Red Toryism - illiterate, ignorant and incomprehensible
Philip Blond, the so-called 'Red Tory', has just written an article setting out his new Big Idea for reducing poverty, which is about 'recapitalising the poor'.
These Big Ideas come along quite frequently, and there is quite an easy and quick way to test them out. Simply pick one policy area that you know about and see if the author's suggestions and analysis suggest they know what they are talking about. If so, read on, if not, bin the rest.
So here is Blond's 'Red Tory' approach to social housing:
"Councils have used their housing stock to generate cash income for benefit dependency for generations. By constantly raising rents, councils have created housing that the working poor cannot afford. Some sort of redress is required – a capital or asset credit, financed by a council bond, should be applied to those whose long-term benefit has, in effect, subsidised council receipts. This credit should be a tradable asset that, when conjoined with other new ventures such as community shares or social investment, can generate an asset effect for those whose routes out of poverty are presently so curtailed."
Leaving aside the atrocious writing style, this is total and utter drivel, even by the extremely low standards of most discussion about housing policy. Council rents are lower than rents in the private sector, whereas Blond appears to think they are 'unaffordable' for working people. The reason why very few working people can get a council house is because of the massive shortage of supply, not because of a conspiracy by councils to raise rents so that only people on housing benefits can afford the rent.

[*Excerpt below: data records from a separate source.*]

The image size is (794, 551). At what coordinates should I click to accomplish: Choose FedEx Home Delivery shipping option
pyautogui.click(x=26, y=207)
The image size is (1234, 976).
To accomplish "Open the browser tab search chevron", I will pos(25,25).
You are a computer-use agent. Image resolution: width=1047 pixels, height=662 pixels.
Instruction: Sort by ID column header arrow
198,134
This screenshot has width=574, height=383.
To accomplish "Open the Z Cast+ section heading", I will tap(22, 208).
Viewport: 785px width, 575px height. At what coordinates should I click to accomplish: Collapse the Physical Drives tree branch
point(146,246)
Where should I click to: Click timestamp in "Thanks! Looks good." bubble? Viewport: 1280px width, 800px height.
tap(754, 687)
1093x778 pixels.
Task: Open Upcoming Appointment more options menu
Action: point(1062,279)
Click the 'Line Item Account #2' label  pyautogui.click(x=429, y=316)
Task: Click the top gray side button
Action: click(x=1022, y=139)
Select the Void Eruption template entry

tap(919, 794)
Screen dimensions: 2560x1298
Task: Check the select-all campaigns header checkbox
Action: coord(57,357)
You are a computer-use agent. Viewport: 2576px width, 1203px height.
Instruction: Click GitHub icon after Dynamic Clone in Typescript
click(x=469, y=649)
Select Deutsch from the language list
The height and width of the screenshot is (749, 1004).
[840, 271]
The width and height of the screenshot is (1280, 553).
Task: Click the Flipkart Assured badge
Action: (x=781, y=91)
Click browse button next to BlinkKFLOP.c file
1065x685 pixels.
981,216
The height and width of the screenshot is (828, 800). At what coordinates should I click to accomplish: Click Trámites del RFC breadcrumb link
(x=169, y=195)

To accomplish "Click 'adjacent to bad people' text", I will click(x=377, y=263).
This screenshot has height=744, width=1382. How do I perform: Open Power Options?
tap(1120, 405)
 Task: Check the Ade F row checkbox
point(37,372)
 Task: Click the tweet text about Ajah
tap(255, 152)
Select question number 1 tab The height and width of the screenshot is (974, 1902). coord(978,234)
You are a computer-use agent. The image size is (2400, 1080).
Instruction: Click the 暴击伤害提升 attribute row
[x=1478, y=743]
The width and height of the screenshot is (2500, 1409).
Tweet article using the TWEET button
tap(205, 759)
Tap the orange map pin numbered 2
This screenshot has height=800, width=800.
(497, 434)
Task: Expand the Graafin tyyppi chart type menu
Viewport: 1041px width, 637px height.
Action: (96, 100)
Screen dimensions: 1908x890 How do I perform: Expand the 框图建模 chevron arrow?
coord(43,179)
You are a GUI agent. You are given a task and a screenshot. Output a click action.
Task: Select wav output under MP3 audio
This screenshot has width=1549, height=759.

Based on this nonsense, he has a totally incomprehensible suggestion whereby councils will borrow money and give it to those of their tenants who have been on housing benefit for a long time. People will then be able to trade these capital credits, and this will give them a route out of poverty. They will get this (presumably) instead of housing benefit/Local Housing Allowance, because the idea is to move from spending on welfare to 'investment'. The kindest thing it is possible to say about this idea is that it doesn't address any of the problems that social housing tenants actually face.
Blond's other ideas seem at a first glance to be equally nonsensical, and he's been churning this sort of stuff out for months. But really, there is nothing to see here which is even worth beginning to engage with.